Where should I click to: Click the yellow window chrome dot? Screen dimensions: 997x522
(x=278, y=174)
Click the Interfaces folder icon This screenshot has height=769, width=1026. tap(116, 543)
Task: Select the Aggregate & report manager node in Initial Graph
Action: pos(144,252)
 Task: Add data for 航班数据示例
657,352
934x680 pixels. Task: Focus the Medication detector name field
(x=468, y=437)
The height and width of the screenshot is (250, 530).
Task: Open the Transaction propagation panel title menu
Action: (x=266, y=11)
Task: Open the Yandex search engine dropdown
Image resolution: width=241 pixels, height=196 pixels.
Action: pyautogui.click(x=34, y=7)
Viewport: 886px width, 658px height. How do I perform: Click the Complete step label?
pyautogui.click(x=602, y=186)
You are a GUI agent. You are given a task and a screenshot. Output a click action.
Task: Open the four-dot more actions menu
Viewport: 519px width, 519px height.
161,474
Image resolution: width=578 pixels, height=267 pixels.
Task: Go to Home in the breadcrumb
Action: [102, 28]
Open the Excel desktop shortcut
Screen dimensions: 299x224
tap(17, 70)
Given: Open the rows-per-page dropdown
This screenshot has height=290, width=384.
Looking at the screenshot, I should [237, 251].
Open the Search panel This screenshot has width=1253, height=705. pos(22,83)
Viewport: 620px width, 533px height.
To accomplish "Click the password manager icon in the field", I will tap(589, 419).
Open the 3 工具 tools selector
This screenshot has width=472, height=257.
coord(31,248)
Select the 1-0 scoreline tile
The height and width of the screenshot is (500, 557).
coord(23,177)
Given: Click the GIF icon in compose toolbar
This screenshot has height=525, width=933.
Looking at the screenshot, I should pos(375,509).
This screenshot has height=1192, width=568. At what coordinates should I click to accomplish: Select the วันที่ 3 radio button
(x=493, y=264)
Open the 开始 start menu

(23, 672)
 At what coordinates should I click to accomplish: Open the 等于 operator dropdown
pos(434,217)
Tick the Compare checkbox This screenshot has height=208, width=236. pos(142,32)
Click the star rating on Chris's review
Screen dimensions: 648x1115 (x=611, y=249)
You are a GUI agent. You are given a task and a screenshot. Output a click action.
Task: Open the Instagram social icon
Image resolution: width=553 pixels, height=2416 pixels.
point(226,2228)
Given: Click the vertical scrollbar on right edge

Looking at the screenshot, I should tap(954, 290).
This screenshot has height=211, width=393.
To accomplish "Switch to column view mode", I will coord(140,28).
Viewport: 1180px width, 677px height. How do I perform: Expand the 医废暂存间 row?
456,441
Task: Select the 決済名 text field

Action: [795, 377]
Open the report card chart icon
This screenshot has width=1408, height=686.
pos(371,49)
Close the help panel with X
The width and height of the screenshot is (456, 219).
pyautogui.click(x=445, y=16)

-*-

* WHAT IS NEEDED
Lay out the entries starting at the line containing "Close the help panel with X" and ending at the last entry as a two-column CSV with the header request,answer. Give one row per entry, with its text and its answer each in a single quoted field and line breaks turned into spaces.

* ANSWER IN FULL
request,answer
"Close the help panel with X The width and height of the screenshot is (456, 219).","pyautogui.click(x=445, y=16)"